====== ОТРЫВОК ТЕКСТА

Следующий день обещал быть для нас менее трудным. Задачи на 9 апреля нам поставили ограниченные: прикрывать бомбардировщиков авиадивизии Г. А. Чучева, наносящей удар по аэродрому Пиллау, и вести воздушную разведку с попутными штурмовыми действиями. Поэтому личному составу, не включенному в график боевых вылетов, было приказано готовить материальную часть и изучать район Земландского полуострова, имея по одной дежурной эскадрилье.
Менее напряженная работа объяснялась тем, что на следующий день планировалось завершить ликвидацию кёнигсбергского гарнизона. А так как в руках противника [392] оставался лишь разбитый центр города и наши войска должны были наступать на центральные кварталы с разных направлений, то в такой обстановке помочь наземным частям могли только асы-штурмовики. К исходу 8 апреля отдельные наши стрелковые части местами уже вклинились в центральные секторы и кварталы города.

============
====== ФРАГМЕНТ ЛИСТИНГА

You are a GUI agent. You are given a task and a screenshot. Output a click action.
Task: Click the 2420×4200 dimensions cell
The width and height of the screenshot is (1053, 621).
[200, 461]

============

ПОРЯДОК РАБОТЫ:
1: Ответьте по отрывку текста:
(a) Бомбардировщиков чьей авиадивизии предстояло прикрывать 9 апреля?
(b) По какому аэродрому эта авиадивизия наносила удар?
(c) Что ещё оставалось в руках противника?
2: Перечислите все географические названия, упомянутые в отрывке текста.
3: Перескажите отрывок текста в двух предложениях.

ИТОГОВЫЕ ОТВЕТЫ:
1:
(a) Авиадивизии Г. А. Чучева.
(b) По аэродрому Пиллау.
(c) Лишь разбитый центр города.

2: Пиллау, Земландский полуостров, Кёнигсберг.

3: Задачи на 9 апреля поставили ограниченные: прикрывать бомбардировщиков авиадивизии Г. А. Чучева при ударе по аэродрому Пиллау и вести воздушную разведку с попутными штурмовыми действиями. Работа была менее напряжённой, так как на следующий день планировалось завершить ликвидацию кёнигсбергского гарнизона, а в боях за разбитый центр города наземным частям могли помочь только асы-штурмовики.